“If I am right, Thy grace impart still in the right to stay. If I am wrong, Oh, teach my heart to find the better way”—the prayer of Elizabeth Ann Seton as she contemplated entry into the fullness of truth found in the Catholic Church: a conversion which would ostracize her from family and friends, and which would cost her the financial support she so direly needed as a poor widow and mother of five children.

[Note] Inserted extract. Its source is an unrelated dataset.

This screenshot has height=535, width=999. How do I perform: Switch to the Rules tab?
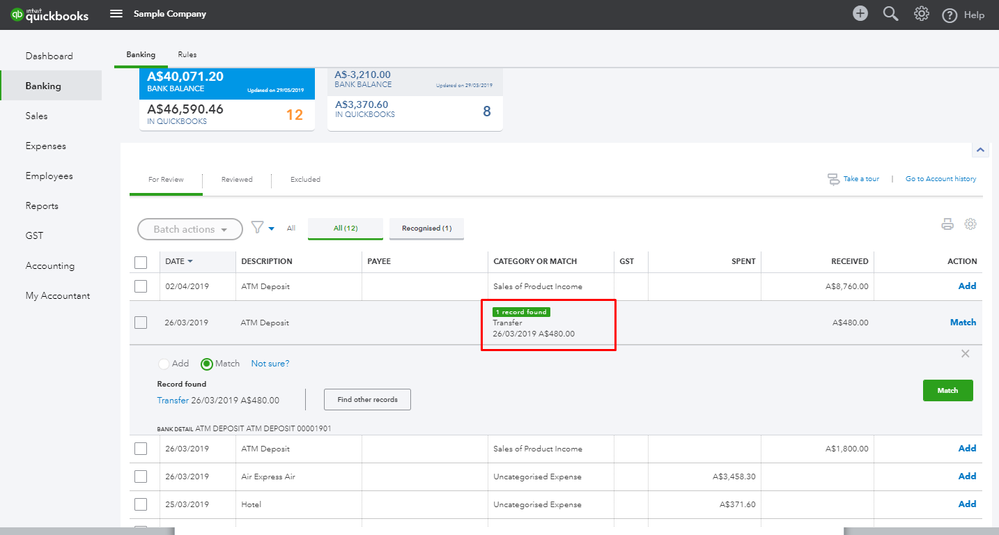(187, 54)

By Deacon Frederick Bartels
4 January 2012
Elizabeth Ann was born on 28 August 1774, in New York City to non-Catholic parents, Dr. Richard Bayley, a professor at Columbia, and Catherine who was raised as an Episcopalian. When Elizabeth was but three years old her mother died, leaving her father to marry a devout Anglican woman with children of her own. The Catholic Encyclopedia informs us that, educated primarily by her father, Elizabeth became an avid reader who took a special interest in religious and historical subjects. As a young adult, she demonstrated a devotion to reading Sacred Scripture, especially the Psalms, and was always found wearing a crucifix about her neck. She and her sister-in-law, Rebecca Seton, often engaged in missions for the poor, which led to the two becoming known as the “Protestant Sisters of Charity.”
At age 19, Elizabeth married William Seton on 25 January 1794, and was blessed with five children. In about 1802, William’s firm ended in bankruptcy due to the combined loss of several ships at sea and the effects of the blockade by the United Kingdom of Napoleonic France. Soon after, William developed tuberculosis and was advised by doctors to travel to Italy for the benefits of a warmer climate. Elizabeth, along with her eldest daughter, attended William on the sea voyage to Italy; however, he died in December of 1803 shortly after his arrival there.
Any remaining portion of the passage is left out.